[Arayüz öğesi kayıtları]

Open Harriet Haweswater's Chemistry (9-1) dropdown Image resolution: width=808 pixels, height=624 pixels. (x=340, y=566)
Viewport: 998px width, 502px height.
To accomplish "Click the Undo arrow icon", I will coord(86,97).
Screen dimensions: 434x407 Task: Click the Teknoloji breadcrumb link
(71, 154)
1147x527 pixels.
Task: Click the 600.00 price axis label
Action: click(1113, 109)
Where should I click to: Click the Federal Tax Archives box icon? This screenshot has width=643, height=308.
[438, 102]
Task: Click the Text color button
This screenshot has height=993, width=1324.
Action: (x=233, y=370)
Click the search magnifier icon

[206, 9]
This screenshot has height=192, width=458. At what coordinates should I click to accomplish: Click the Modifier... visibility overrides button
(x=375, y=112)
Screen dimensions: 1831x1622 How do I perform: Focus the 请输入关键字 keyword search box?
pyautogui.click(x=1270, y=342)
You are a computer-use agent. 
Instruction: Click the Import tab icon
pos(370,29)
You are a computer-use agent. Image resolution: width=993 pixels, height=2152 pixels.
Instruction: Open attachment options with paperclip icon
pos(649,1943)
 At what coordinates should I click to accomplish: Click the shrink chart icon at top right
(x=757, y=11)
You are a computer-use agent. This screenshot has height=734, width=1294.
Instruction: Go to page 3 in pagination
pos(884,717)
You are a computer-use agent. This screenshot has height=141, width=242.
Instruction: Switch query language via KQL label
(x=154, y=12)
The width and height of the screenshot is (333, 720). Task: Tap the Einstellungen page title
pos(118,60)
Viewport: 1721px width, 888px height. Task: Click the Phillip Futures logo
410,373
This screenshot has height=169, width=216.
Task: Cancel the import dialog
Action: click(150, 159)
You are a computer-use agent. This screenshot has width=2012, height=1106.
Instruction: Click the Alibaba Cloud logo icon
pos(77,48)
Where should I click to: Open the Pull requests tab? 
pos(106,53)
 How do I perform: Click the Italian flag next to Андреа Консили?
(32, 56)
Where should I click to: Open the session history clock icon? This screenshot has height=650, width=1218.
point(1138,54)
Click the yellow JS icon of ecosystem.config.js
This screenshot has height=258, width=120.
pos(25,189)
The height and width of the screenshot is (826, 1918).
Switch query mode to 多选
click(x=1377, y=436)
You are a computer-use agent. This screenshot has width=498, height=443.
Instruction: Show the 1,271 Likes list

#### Çözülecek sorun
Yukarıdaki satırlarda geçen "Instruction" ifadesinin yerine her yerde "Command" koyarak satırları yeniden yazın; başka hiçbir şeyi değiştirmeyin.

#### Yanıt olarak
Open Harriet Haweswater's Chemistry (9-1) dropdown Image resolution: width=808 pixels, height=624 pixels. (x=340, y=566)
Viewport: 998px width, 502px height.
To accomplish "Click the Undo arrow icon", I will coord(86,97).
Screen dimensions: 434x407 Task: Click the Teknoloji breadcrumb link
(71, 154)
1147x527 pixels.
Task: Click the 600.00 price axis label
Action: click(1113, 109)
Where should I click to: Click the Federal Tax Archives box icon? This screenshot has width=643, height=308.
[438, 102]
Task: Click the Text color button
This screenshot has height=993, width=1324.
Action: (x=233, y=370)
Click the search magnifier icon

[206, 9]
This screenshot has height=192, width=458. At what coordinates should I click to accomplish: Click the Modifier... visibility overrides button
(x=375, y=112)
Screen dimensions: 1831x1622 How do I perform: Focus the 请输入关键字 keyword search box?
pyautogui.click(x=1270, y=342)
You are a computer-use agent. 
Command: Click the Import tab icon
pos(370,29)
You are a computer-use agent. Image resolution: width=993 pixels, height=2152 pixels.
Command: Open attachment options with paperclip icon
pos(649,1943)
 At what coordinates should I click to accomplish: Click the shrink chart icon at top right
(x=757, y=11)
You are a computer-use agent. This screenshot has height=734, width=1294.
Command: Go to page 3 in pagination
pos(884,717)
You are a computer-use agent. This screenshot has height=141, width=242.
Command: Switch query language via KQL label
(x=154, y=12)
The width and height of the screenshot is (333, 720). Task: Tap the Einstellungen page title
pos(118,60)
Viewport: 1721px width, 888px height. Task: Click the Phillip Futures logo
410,373
This screenshot has height=169, width=216.
Task: Cancel the import dialog
Action: click(150, 159)
You are a computer-use agent. This screenshot has width=2012, height=1106.
Command: Click the Alibaba Cloud logo icon
pos(77,48)
Where should I click to: Open the Pull requests tab? 
pos(106,53)
 How do I perform: Click the Italian flag next to Андреа Консили?
(32, 56)
Where should I click to: Open the session history clock icon? This screenshot has height=650, width=1218.
point(1138,54)
Click the yellow JS icon of ecosystem.config.js
This screenshot has height=258, width=120.
pos(25,189)
The height and width of the screenshot is (826, 1918).
Switch query mode to 多选
click(x=1377, y=436)
You are a computer-use agent. This screenshot has width=498, height=443.
Command: Show the 1,271 Likes list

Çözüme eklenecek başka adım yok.